That AHA moment! We’ve all experienced it at one time or another. Perhaps it occurred when you were working solo, or during a team interaction!  Does the lightbulb arrive immediately – probably not! I coach many professionals who assume that it will happen when they are fresh, rested, and have time to regroup.  According to research by Loran Nordgren, a professor of management and organizations at the Kellogg School, and Kellogg PhD alumnus Brian Lucas, now of Cornell University, creativity drops off with time. “People think their best ideas are coming fast and early,” Nordgren says. In fact, “you’re either not seeing any drop-off in quality, or your ideas get better.” By giving up too soon, we risk leaving our best ideas on the table.

Nordgren believes bringing attention to the problem can help people unlock new ways of thinking. “People don’t maximize their creative potential, and part of that is because of these beliefs,” he says.

The Power of Persistence

What does this mean for your next brainstorming meeting? For Nordgren, there’s one very simple takeaway. “If you’re struggling, keep going,” he says. This and his earlier research on creativity reveal that “our intuitions about how this process works are wrong, and that our best ideas are there. They just require more digging.” Should you resist the temptation to select an idea or come to a conclusion because a meeting is drawing to a close. Should you assume that the best ideas are yet to come?

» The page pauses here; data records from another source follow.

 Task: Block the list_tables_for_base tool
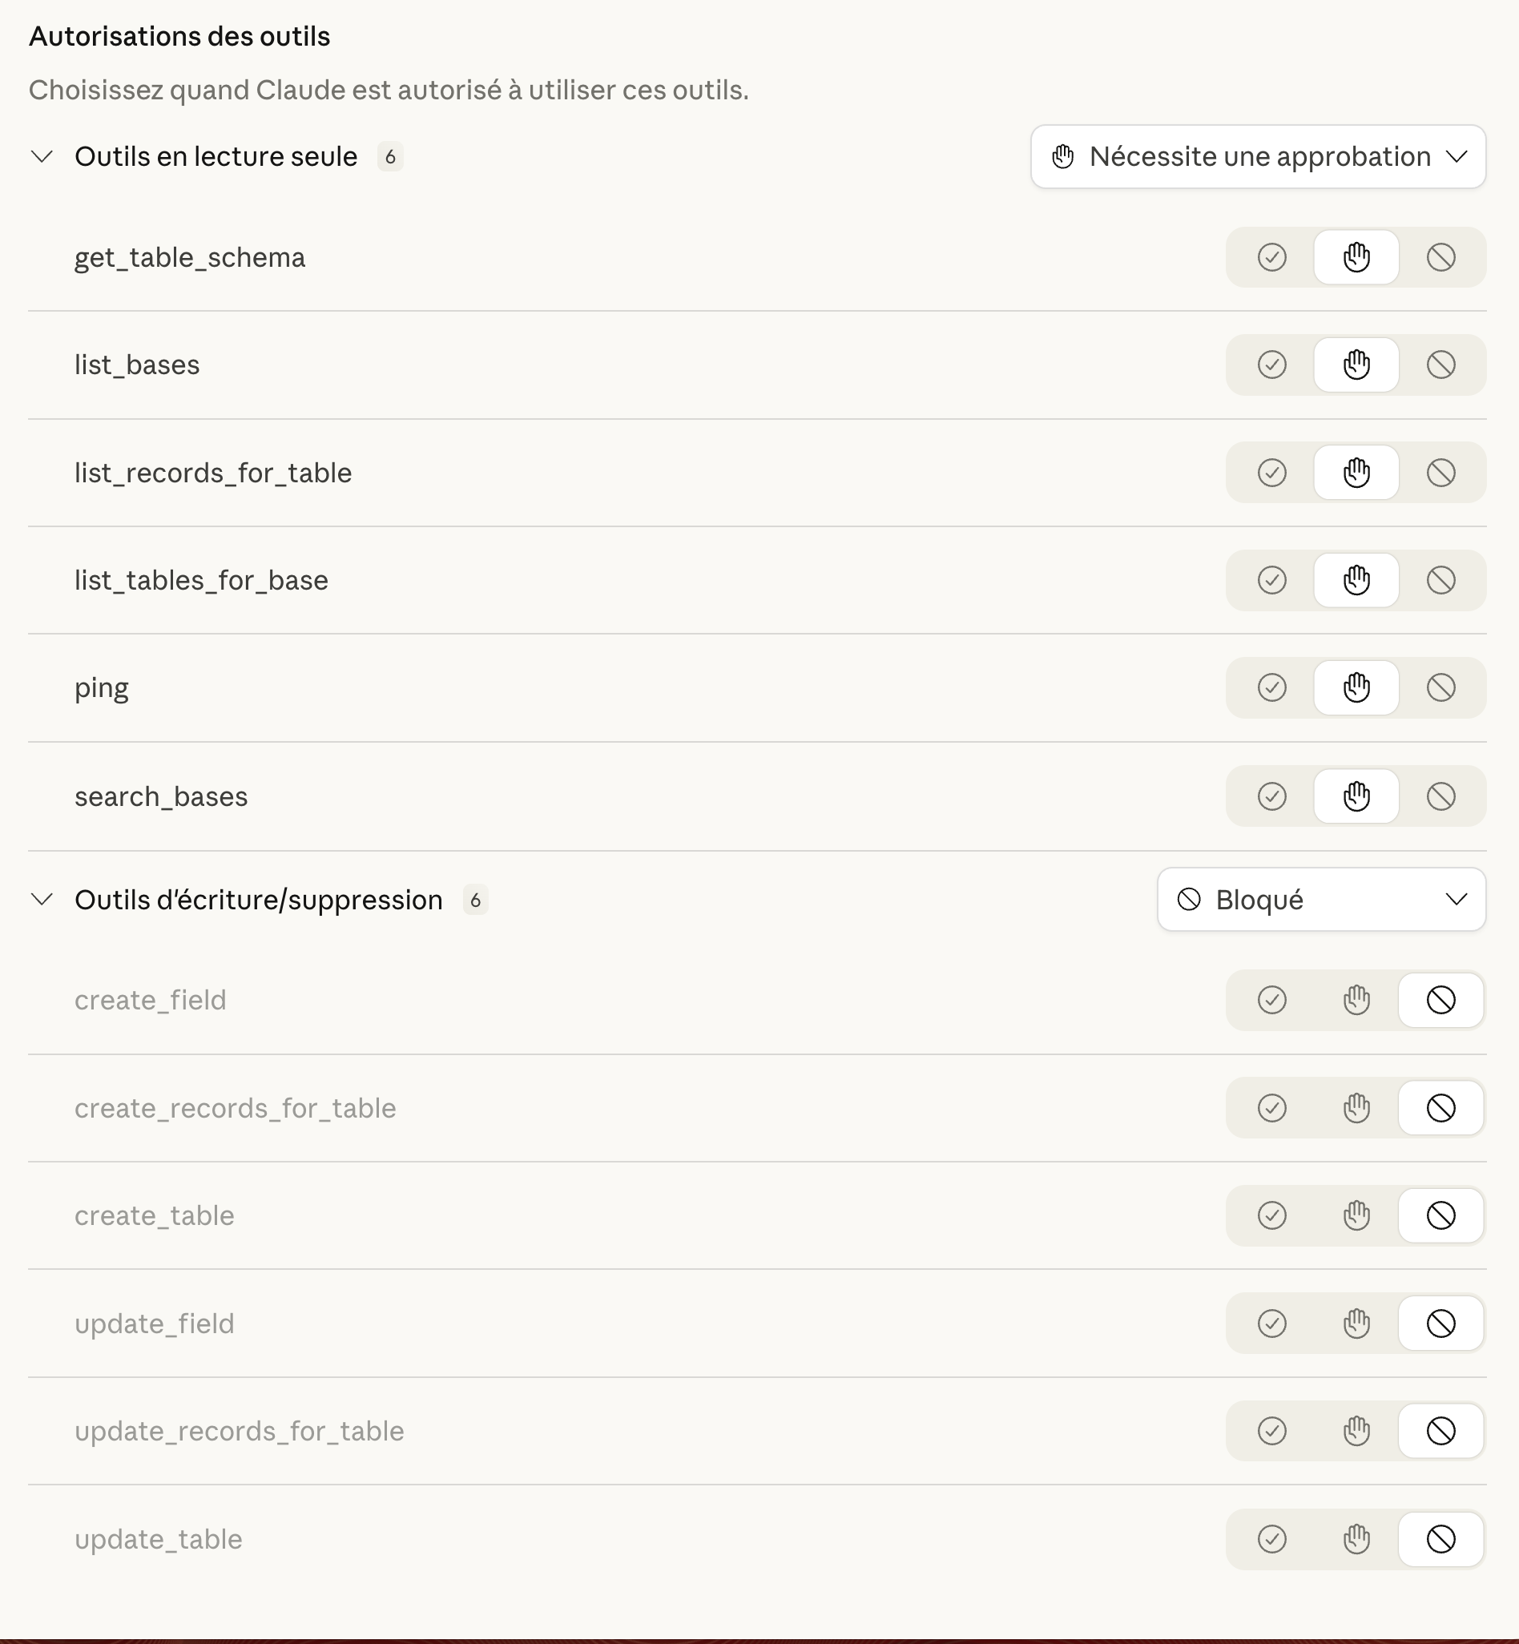[1441, 580]
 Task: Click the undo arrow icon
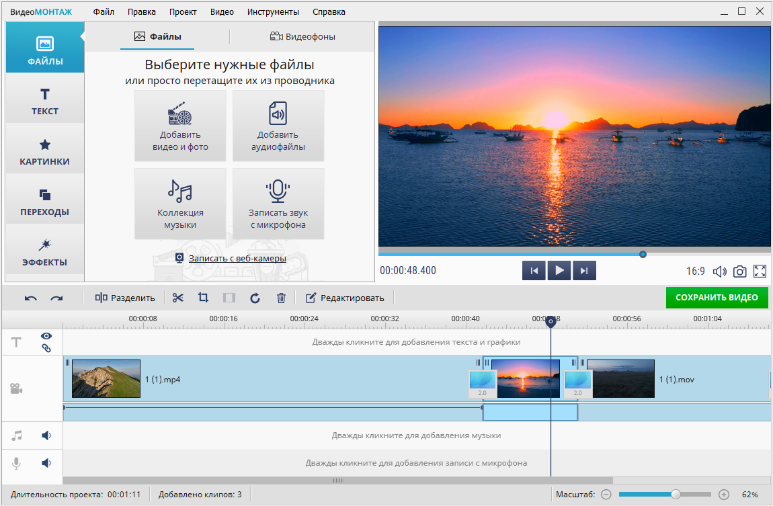tap(31, 298)

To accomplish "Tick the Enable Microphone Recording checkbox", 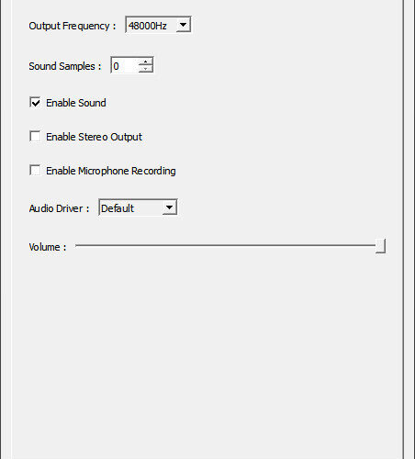I will click(x=35, y=170).
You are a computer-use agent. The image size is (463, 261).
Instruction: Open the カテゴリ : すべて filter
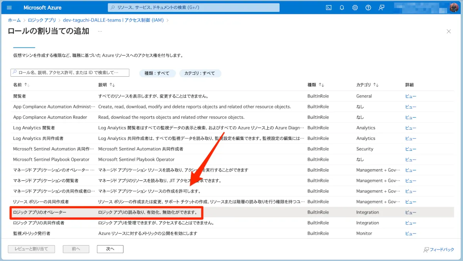pyautogui.click(x=200, y=73)
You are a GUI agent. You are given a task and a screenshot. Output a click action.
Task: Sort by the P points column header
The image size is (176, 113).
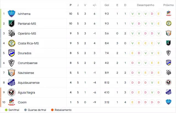[x=71, y=5]
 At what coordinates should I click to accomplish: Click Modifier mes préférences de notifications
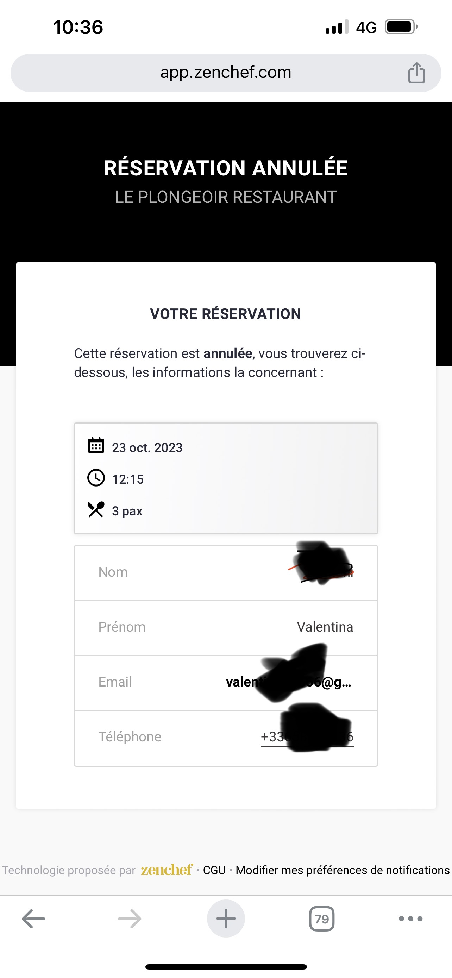tap(342, 870)
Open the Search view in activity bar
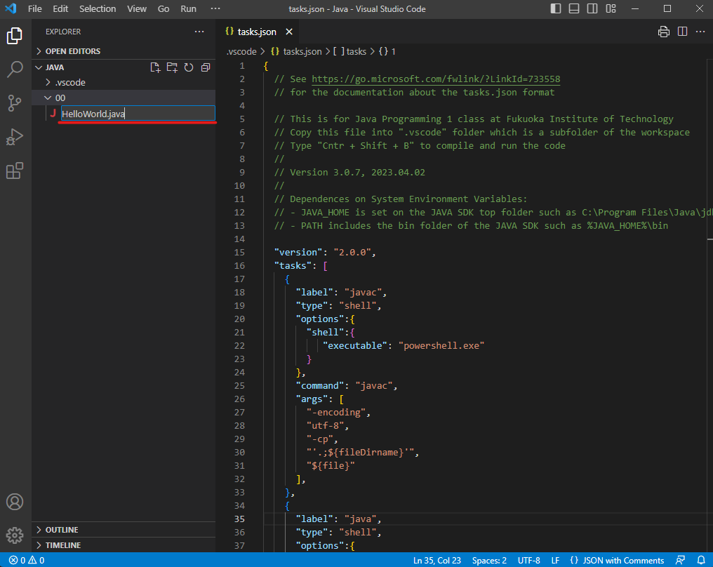Image resolution: width=713 pixels, height=567 pixels. tap(15, 69)
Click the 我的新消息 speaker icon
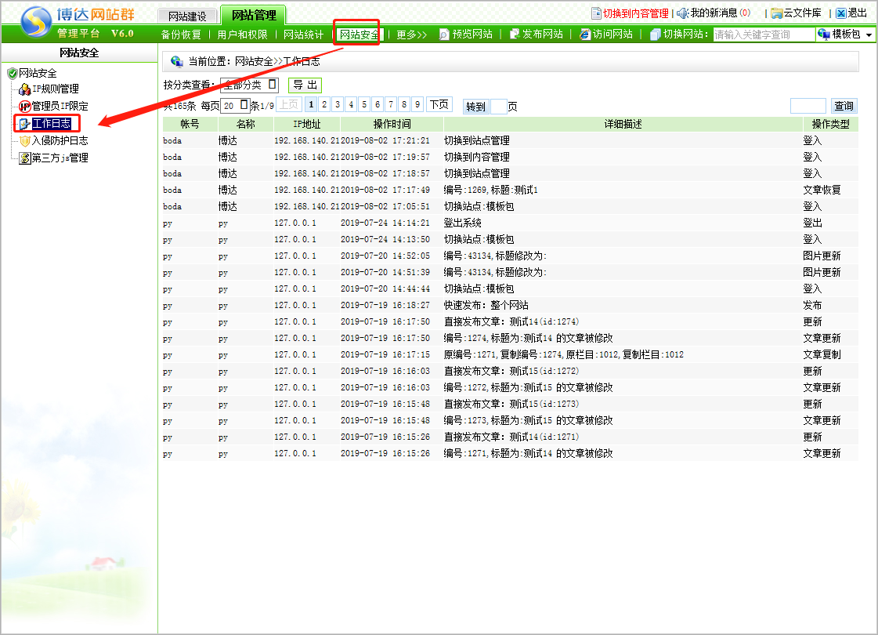This screenshot has height=635, width=878. tap(682, 13)
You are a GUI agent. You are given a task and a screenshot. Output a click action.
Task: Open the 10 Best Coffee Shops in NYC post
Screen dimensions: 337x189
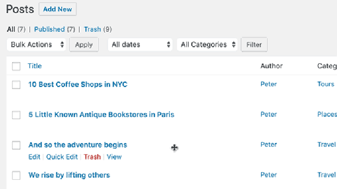[x=77, y=85]
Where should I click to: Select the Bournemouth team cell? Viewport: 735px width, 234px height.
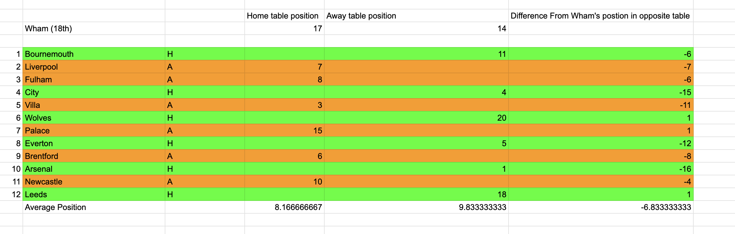coord(94,54)
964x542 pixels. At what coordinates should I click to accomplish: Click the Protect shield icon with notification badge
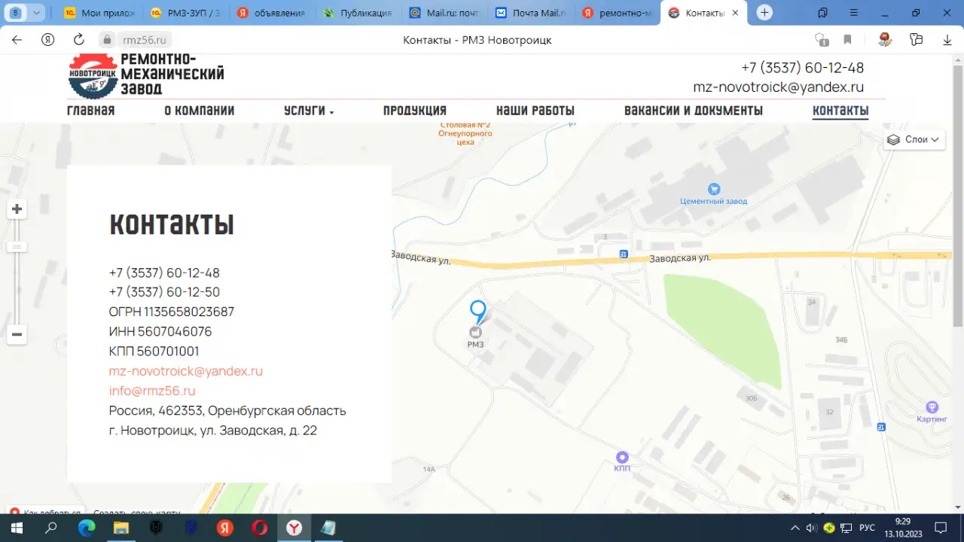click(822, 40)
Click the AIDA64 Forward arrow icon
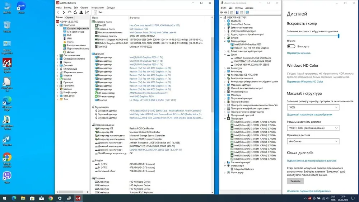The width and height of the screenshot is (359, 202). coord(64,12)
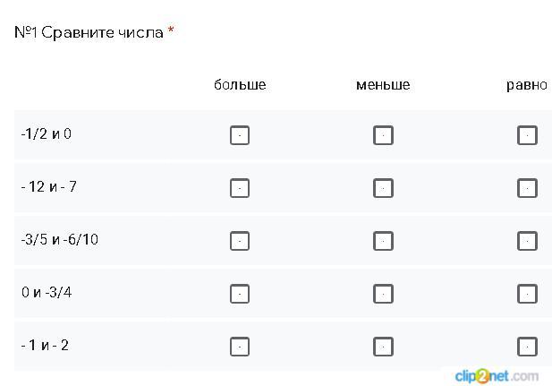552x386 pixels.
Task: Check 'меньше' for -1 и -2
Action: [383, 347]
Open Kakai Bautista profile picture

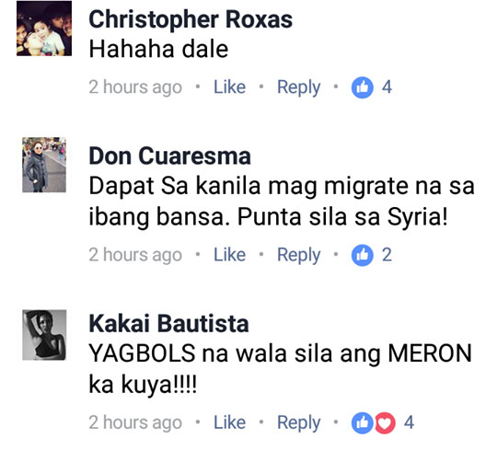(44, 335)
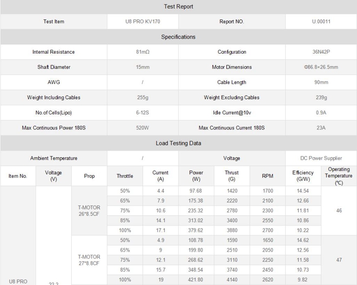Select the U8 PRO KV170 cell

click(142, 21)
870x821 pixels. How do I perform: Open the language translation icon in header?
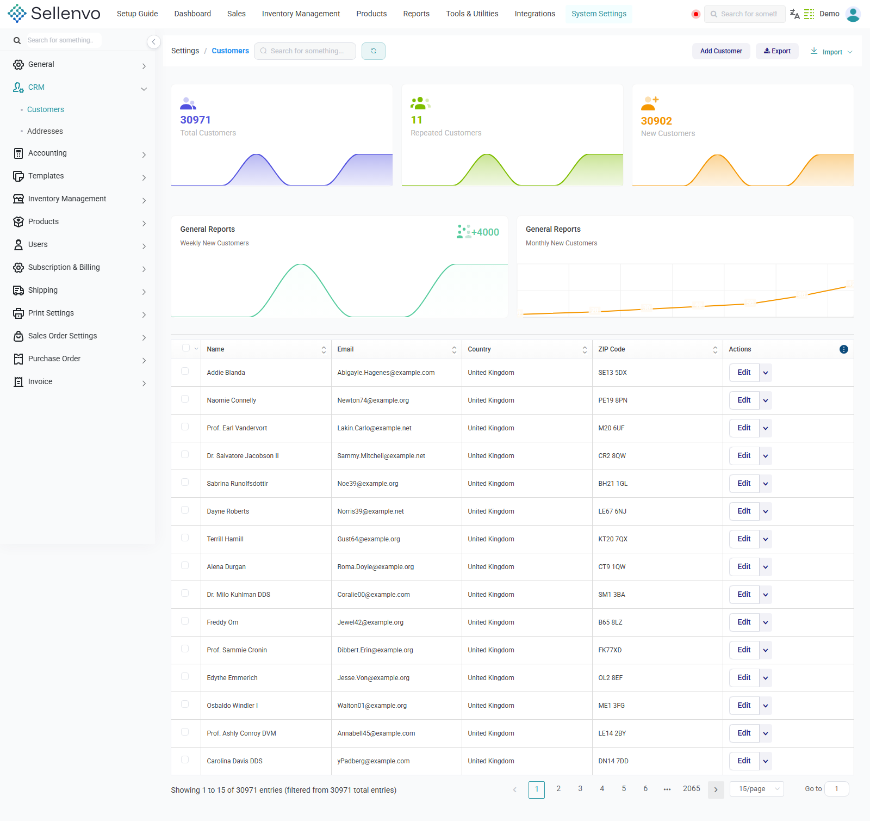click(x=794, y=14)
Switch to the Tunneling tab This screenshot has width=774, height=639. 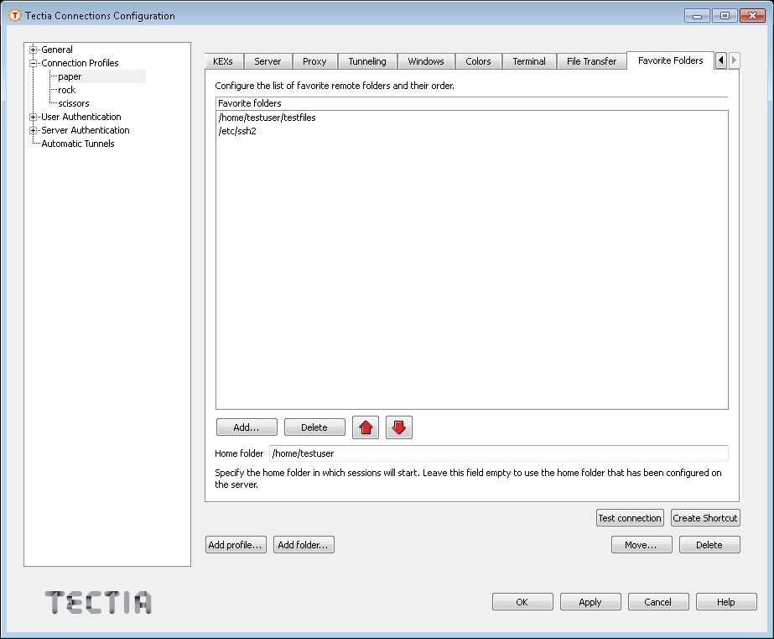[368, 60]
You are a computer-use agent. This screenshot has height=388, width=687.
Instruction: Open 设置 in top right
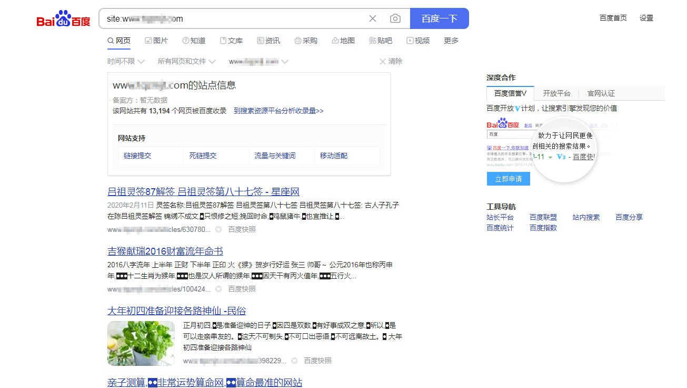646,18
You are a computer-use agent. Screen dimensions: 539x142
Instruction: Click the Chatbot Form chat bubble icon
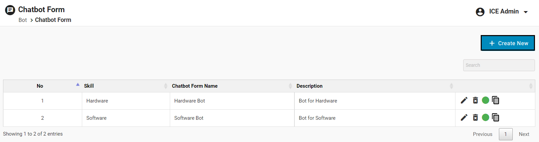10,10
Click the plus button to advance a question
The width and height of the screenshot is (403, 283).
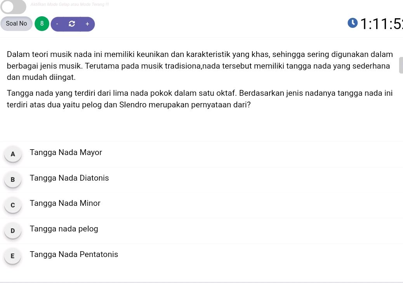click(87, 24)
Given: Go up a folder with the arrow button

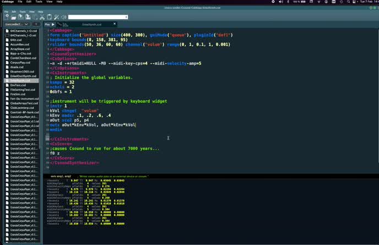Looking at the screenshot, I should (x=36, y=24).
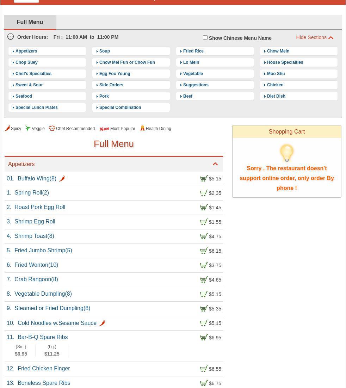Viewport: 346px width, 388px height.
Task: Pick the small (Sm.) $6.95 spare ribs size
Action: (21, 351)

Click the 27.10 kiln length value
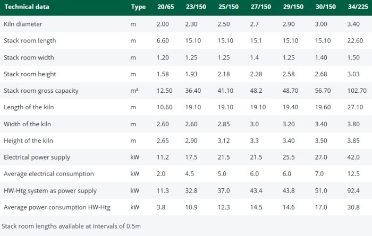[354, 107]
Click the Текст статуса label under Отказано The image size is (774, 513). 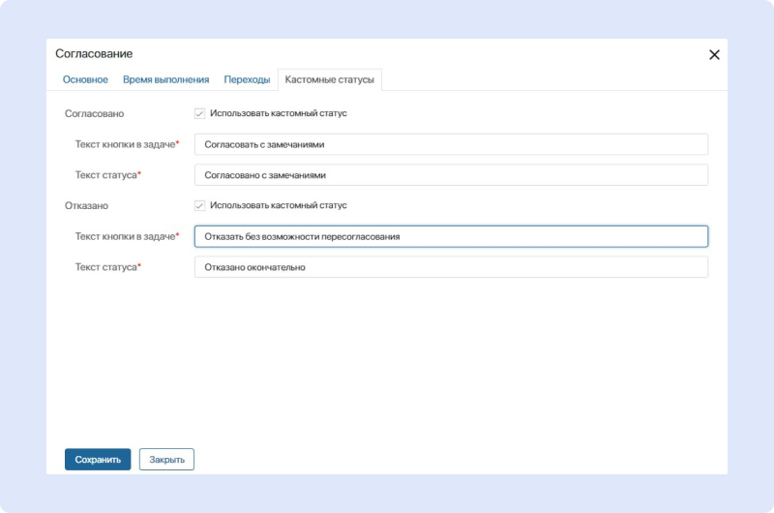(107, 267)
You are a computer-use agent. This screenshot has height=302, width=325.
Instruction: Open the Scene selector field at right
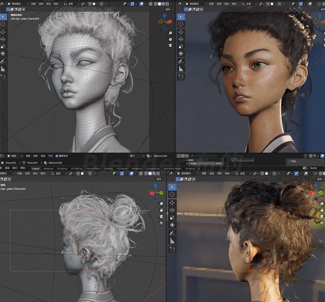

What can you do? Follow these five tips to get your ideas flowing and brainstorm to your heart’s content:

  1. Don’t limit your ideas; think freely and be open to wild ideas
  2. Build more; ideas beget ideas; use “and” rather than “but
  3. Quantity matters; the number of ideas you can generate has no limits
  4. Brainstorm visually; use the whiteboard or flipchart to add post-its, writing, sketching, and lists
  5. Maintain your focus; remember your purpose in being here (to brainstorm)
Place many of those great ideas in the “parking lot” and return to them later. After all, that’s what brainstorming is all about!